# Selected passage

=====

Well, what I do when some 'professional' tell me he or she
cannot 'find' something as is needed for what I was (maybe)
going to hire them to do...

I get on the 'phone myself, call supply houses, ask
questions and see if I can find it.

Usually I can...maybe allways...or very close to 'allways'.

If not finding it in town, then out of town, or out of
State.

If a given supplier does not have it...ask them where they
would go if they needed it...in your case, you could also
talk with older Electrical contractors too, see if they have
a partial coil laying around as they would get off of.

Also Scrap dealers, recyclers...'copper' is familiar to
them...


And then too, once looking, or finding...usually, I start to
wonder why I was thinking of hireing someone who could not
or would not) find it...afterr all, was it not within their
'profession' to do so?

You could try that...

Good luck!

Phil
las Vegas

----- Original Message -----
From: "Kristin"
To:
Sent: Tuesday, November 05, 2002 6:52 AM
Subject: 4-gauge copper wire


Hi all -- I'm a lurker who randomly posts sometimes.
Just trying to set up my studio in the middle of
Illinois, where it's hard to find anything that I need
(of course).

My electrician is attempting to find 4-gauge copper
wire to get power from my box to my garage, which will
be about a 45-foot stretch.

But he can't find it anywhere. He says the only way we
can do it is to put a bunch of wires together
ourselves and put it in conduit? (Sorry, I know
nothing about this electrician gook.)

My trusty kiln repair fellow back in Colorado says
that six will probably be fine, as long as I don't go
above 50 feet. But the manufacturer, Cress, gave me
the standard "You have to use 4-gauge, I can't say if
6-gauge would work or not" answer.

=====

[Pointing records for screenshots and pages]
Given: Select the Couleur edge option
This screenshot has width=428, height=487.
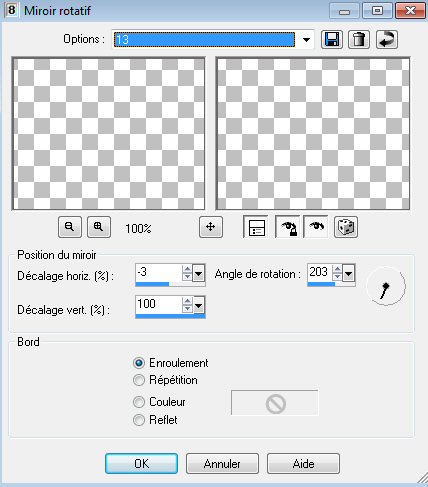Looking at the screenshot, I should 159,402.
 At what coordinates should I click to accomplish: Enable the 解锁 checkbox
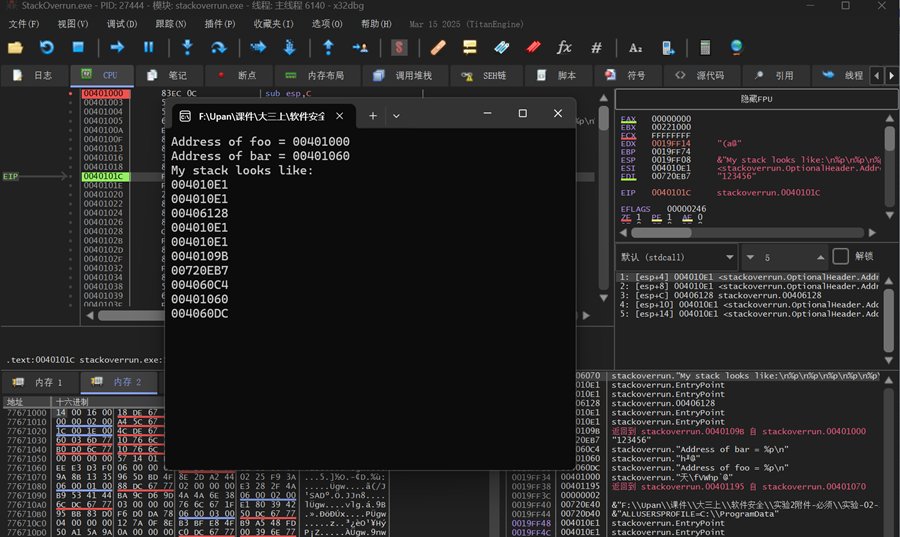point(841,256)
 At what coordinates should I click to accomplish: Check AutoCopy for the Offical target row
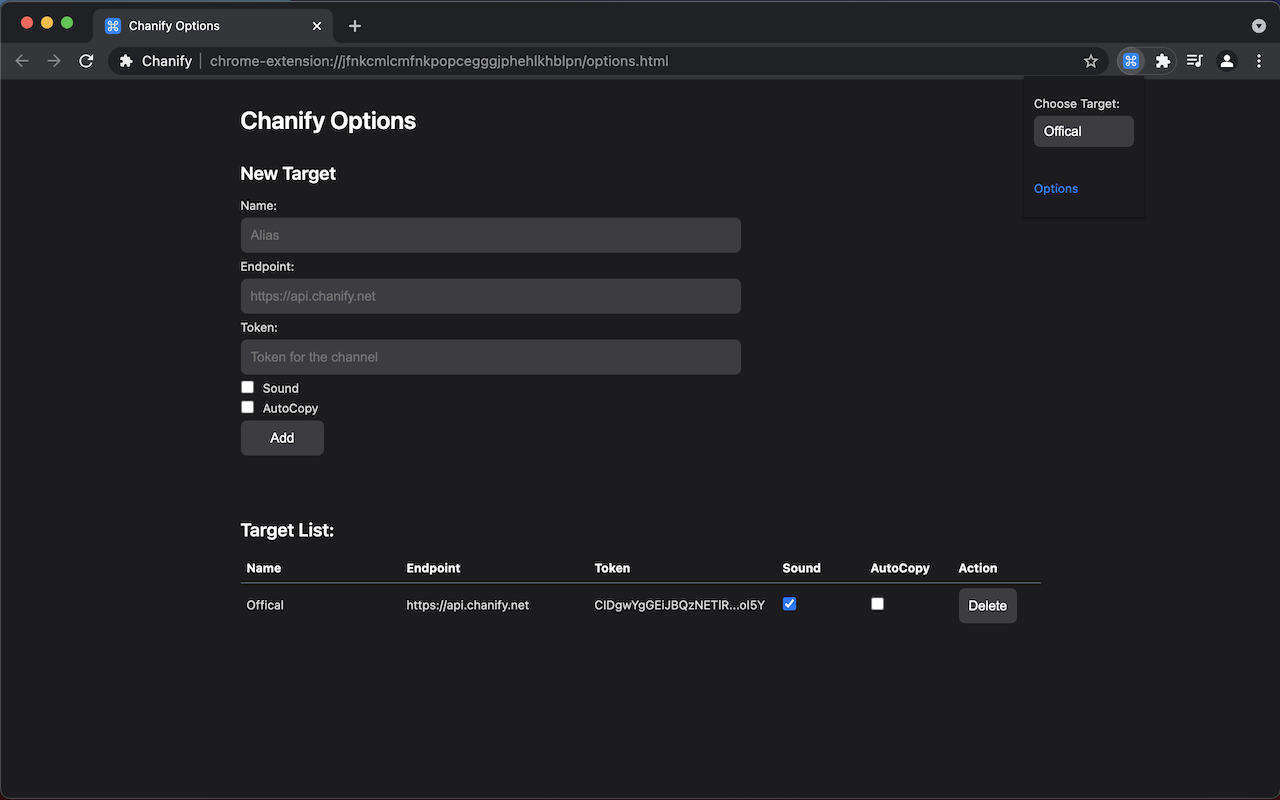[x=877, y=604]
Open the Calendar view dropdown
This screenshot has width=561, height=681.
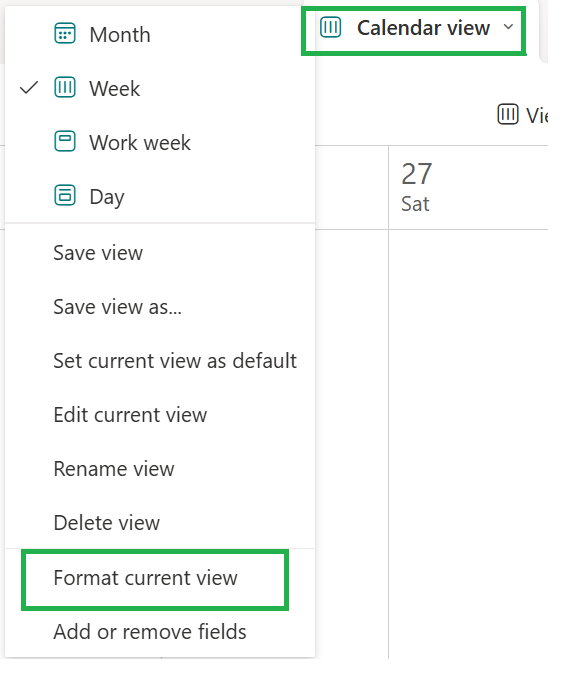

=====

# Problem set
1. Answer these questions on the email exchange about copper wire.
(a) How long is the stretch of wire Kristin needs from her box to her garage?
(b) Which kiln manufacturer insisted on 4-gauge wire?
(c) What does Phil suggest asking a supplier that does not have the item?
2. Quote all of the pointing records verbatim, leaving out the pictures.

# In response
1.
(a) About 45 feet.
(b) Cress.
(c) Where they would go if they needed it.

2.
Given: Select the Couleur edge option
This screenshot has width=428, height=487.
Looking at the screenshot, I should 159,402.
 At what coordinates should I click to accomplish: Enable the 解锁 checkbox
point(841,256)
 At what coordinates should I click to accomplish: Check AutoCopy for the Offical target row
[x=877, y=604]
Open the Calendar view dropdown
This screenshot has width=561, height=681.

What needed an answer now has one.